Stored records
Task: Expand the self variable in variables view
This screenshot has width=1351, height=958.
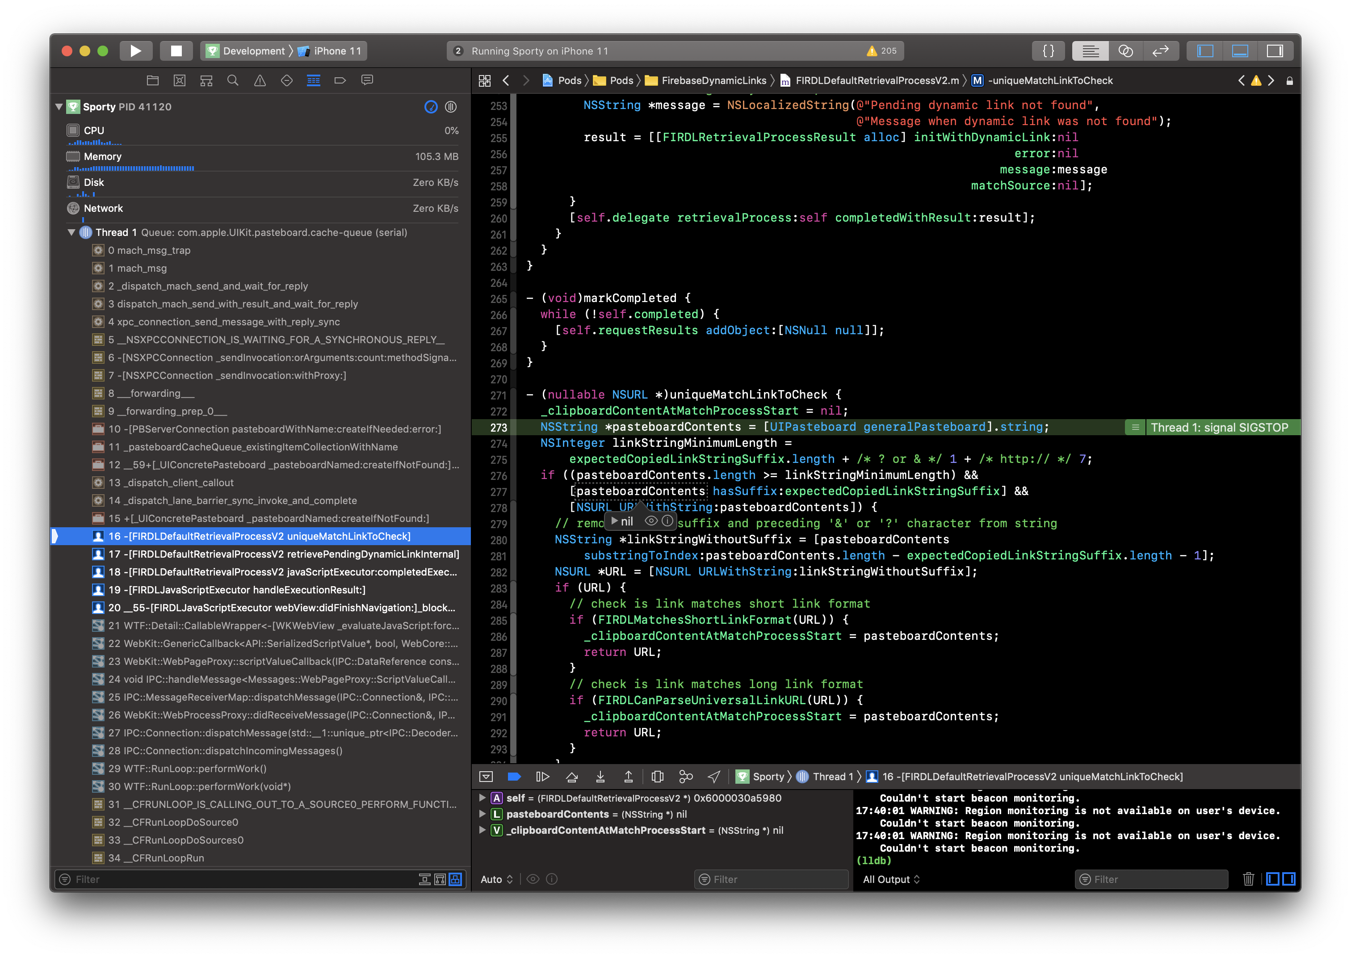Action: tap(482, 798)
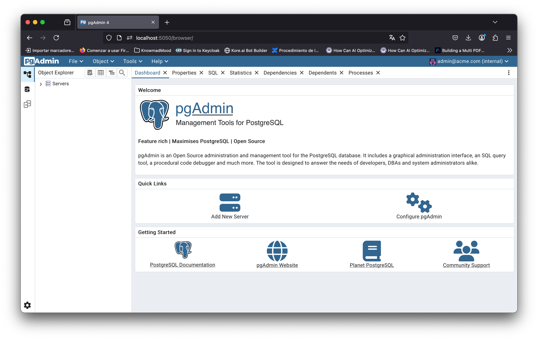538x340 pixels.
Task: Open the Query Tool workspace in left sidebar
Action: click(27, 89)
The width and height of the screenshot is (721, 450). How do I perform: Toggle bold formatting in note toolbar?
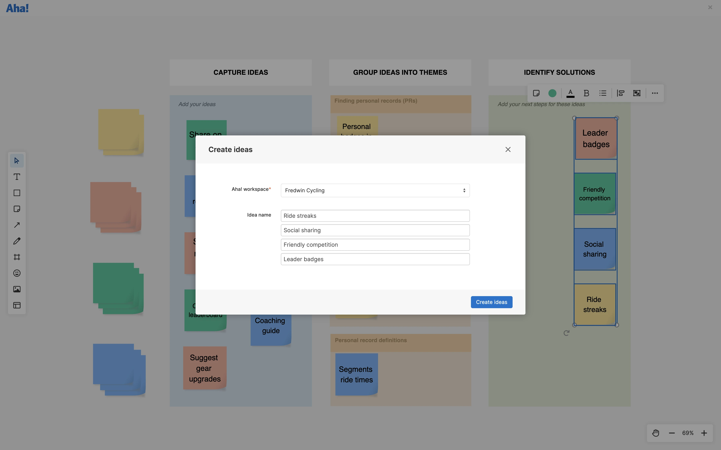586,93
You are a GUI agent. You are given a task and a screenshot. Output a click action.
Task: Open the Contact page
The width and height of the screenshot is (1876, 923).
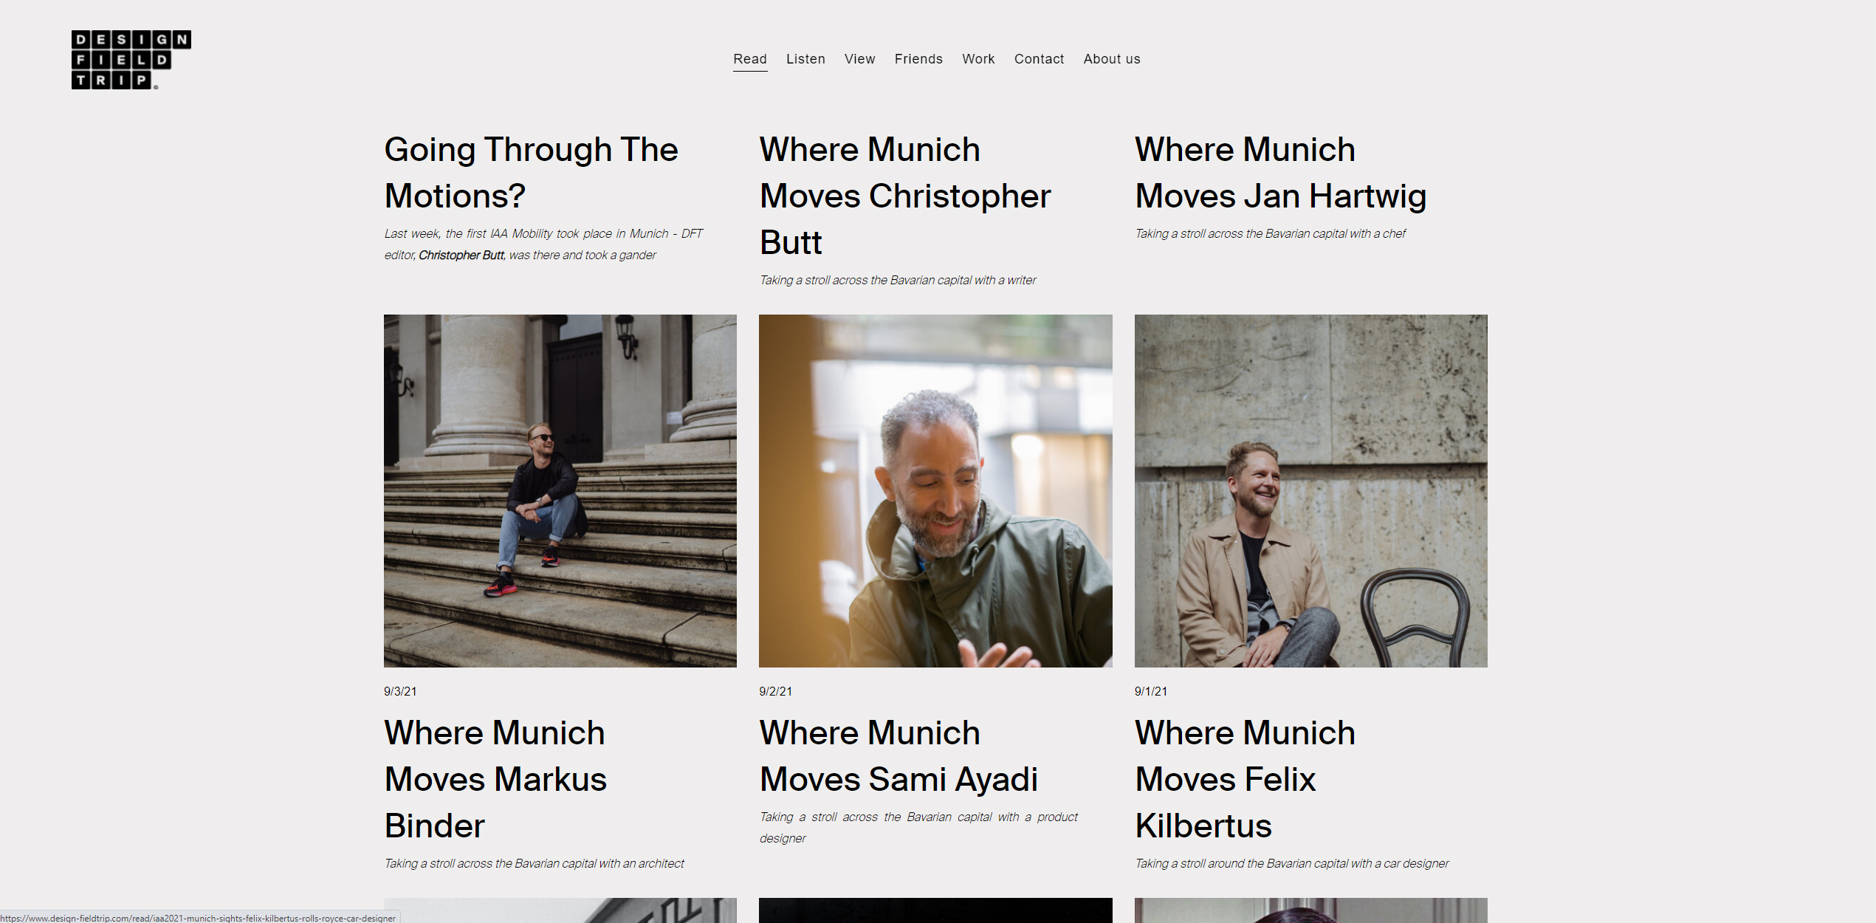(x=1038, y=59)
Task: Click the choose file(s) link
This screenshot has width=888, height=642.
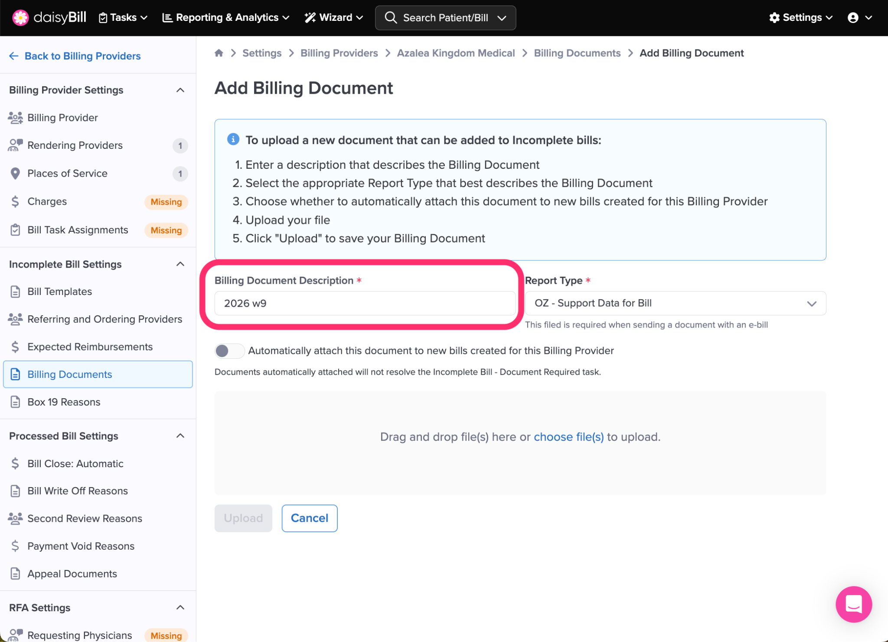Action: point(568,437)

## Directions
Each line from the one that holds "Task: Open the Contact page" through the final line of the data must be retyped exactly; the pictures must not appear.

## Your solution
Task: Open the Contact page
The width and height of the screenshot is (1876, 923).
(x=1038, y=59)
Task: Click the choose file(s) link
This screenshot has width=888, height=642.
Action: point(568,437)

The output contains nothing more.